Author contributions: conceptualization (A B R, T M L, K M J), methodology for the human study (J L B, A B R, S A L), instrumental analysis (J L B, C N B), data analysis (J L B, C N B, K M J), and writing the original draft (J L B with contributions from C N B). All authors reviewed, edited, and approved the final manuscript.

This work was funded directly by the NIST Forensic Science Research Program and indirectly by funding from the National Institutes of Health, National Institute on Drug Abuse (NIH/NIDA R01DA049800, PI: Brooks-Russell). The funders had no role in study design, data collection, analysis, decision to publish, or manuscript preparation. The opinions, findings, conclusions, or recommendations expressed in this publication are those of the authors and do not necessarily reflect those of NIST, NIH/NIDA, the Department of Commerce, or the Department of Health and Human Services. Certain commercial equipment, instruments, or materials are identified in this paper in order to specify the experimental procedure adequately. Such identification is not intended to imply recommendation or endorsement by NIST, nor is it intended to suggest that the materials or equipment identified are necessarily the best available for the purpose.

All data that support the findings of this study are included within the article (and any supplementary files).
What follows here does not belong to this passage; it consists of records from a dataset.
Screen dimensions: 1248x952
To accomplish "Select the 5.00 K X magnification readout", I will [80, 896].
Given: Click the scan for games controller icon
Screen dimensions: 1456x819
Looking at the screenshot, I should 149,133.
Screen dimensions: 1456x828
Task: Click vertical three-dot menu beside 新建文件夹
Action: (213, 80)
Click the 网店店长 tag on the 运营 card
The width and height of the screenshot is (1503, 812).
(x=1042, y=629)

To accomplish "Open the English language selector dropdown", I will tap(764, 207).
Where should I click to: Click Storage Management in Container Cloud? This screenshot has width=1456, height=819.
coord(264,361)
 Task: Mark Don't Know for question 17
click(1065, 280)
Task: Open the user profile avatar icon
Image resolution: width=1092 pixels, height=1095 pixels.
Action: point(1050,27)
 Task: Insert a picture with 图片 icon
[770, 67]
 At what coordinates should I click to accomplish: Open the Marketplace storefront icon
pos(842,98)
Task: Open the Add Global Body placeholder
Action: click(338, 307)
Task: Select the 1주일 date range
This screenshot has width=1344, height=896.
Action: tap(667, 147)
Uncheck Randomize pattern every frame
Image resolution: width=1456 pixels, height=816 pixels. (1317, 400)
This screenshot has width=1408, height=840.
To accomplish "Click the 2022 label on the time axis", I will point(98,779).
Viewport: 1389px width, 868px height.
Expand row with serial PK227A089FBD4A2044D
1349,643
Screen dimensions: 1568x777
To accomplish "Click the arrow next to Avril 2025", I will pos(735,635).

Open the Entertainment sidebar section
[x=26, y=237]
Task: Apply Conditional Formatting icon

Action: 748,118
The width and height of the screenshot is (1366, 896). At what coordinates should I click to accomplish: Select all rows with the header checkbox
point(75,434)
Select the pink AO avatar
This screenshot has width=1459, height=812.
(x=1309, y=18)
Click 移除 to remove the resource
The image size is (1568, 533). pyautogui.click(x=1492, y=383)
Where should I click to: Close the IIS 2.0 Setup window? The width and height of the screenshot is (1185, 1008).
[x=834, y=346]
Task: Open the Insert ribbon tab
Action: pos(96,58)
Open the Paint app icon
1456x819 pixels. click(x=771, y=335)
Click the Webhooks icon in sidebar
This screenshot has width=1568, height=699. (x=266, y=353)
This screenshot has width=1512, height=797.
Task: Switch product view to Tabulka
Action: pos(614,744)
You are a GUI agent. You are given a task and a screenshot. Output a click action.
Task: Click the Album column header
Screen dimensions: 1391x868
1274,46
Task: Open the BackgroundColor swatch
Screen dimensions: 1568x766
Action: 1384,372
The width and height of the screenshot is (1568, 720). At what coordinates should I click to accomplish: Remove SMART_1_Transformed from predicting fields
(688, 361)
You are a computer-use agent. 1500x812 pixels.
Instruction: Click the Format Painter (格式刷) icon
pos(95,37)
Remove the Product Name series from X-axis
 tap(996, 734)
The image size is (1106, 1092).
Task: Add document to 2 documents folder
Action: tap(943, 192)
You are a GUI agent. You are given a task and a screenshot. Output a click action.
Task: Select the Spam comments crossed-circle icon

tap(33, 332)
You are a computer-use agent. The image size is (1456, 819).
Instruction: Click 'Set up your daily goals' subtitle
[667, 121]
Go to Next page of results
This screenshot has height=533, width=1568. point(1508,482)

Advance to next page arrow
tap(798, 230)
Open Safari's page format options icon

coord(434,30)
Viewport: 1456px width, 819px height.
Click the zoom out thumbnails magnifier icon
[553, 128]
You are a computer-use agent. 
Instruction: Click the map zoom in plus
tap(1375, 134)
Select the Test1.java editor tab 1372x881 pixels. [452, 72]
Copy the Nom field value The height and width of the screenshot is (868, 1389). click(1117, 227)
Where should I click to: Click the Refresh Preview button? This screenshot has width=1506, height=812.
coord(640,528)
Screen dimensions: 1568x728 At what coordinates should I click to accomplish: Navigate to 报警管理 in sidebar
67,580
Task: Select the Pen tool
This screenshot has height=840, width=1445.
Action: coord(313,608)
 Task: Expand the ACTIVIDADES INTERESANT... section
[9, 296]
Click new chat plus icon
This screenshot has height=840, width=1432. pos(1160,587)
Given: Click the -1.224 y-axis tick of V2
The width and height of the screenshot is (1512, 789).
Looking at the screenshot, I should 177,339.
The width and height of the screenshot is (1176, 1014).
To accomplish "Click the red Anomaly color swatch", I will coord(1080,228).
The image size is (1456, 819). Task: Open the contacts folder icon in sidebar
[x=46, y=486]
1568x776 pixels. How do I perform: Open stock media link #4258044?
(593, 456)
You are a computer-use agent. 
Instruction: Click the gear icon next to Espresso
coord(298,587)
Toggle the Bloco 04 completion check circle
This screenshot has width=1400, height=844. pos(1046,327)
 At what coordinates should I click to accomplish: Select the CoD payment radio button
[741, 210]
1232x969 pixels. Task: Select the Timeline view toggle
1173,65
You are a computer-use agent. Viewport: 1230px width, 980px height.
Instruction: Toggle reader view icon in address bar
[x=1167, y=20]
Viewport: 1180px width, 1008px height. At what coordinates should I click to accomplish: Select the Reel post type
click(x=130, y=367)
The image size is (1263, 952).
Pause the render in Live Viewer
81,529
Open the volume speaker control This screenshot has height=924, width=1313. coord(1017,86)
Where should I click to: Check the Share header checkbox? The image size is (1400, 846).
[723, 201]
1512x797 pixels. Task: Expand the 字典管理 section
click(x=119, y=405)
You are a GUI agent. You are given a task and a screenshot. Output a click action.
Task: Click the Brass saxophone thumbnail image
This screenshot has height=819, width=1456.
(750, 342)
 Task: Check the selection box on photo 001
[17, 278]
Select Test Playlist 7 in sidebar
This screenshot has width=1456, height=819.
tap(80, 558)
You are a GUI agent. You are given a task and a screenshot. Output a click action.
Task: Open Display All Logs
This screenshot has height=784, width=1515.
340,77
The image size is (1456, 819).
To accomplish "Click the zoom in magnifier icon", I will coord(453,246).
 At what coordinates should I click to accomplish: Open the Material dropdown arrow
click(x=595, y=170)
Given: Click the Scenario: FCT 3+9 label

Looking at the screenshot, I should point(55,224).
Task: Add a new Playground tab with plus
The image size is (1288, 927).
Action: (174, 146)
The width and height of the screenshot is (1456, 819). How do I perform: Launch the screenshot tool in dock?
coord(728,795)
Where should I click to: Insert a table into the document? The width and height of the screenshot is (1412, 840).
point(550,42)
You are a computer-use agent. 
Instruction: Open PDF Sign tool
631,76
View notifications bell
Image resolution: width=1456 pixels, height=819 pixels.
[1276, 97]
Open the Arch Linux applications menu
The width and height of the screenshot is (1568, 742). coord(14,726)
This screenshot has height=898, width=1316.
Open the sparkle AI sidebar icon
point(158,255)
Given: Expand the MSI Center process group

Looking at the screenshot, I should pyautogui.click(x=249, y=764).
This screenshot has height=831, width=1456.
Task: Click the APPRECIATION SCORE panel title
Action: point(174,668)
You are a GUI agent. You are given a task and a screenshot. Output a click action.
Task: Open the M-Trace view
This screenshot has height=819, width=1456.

Breath samples were collected within Phase 3 of a study of cannabis impairment and driving performance among occasional and daily users of cannabis: Novel Approaches to Observationally Assessing Cannabis-Impaired Driving, approved by the Colorado Multiple Institutional Review Board (COMIRB 20-0949). Breath sampling procedures were also reviewed by NIST's Research Protections Office (MML-2022-0396). The research was conducted in accordance with the principles embodied in the Declaration of Helsinki and in accordance with local statutory requirements. All participants provided written informed consent that included consent to publish.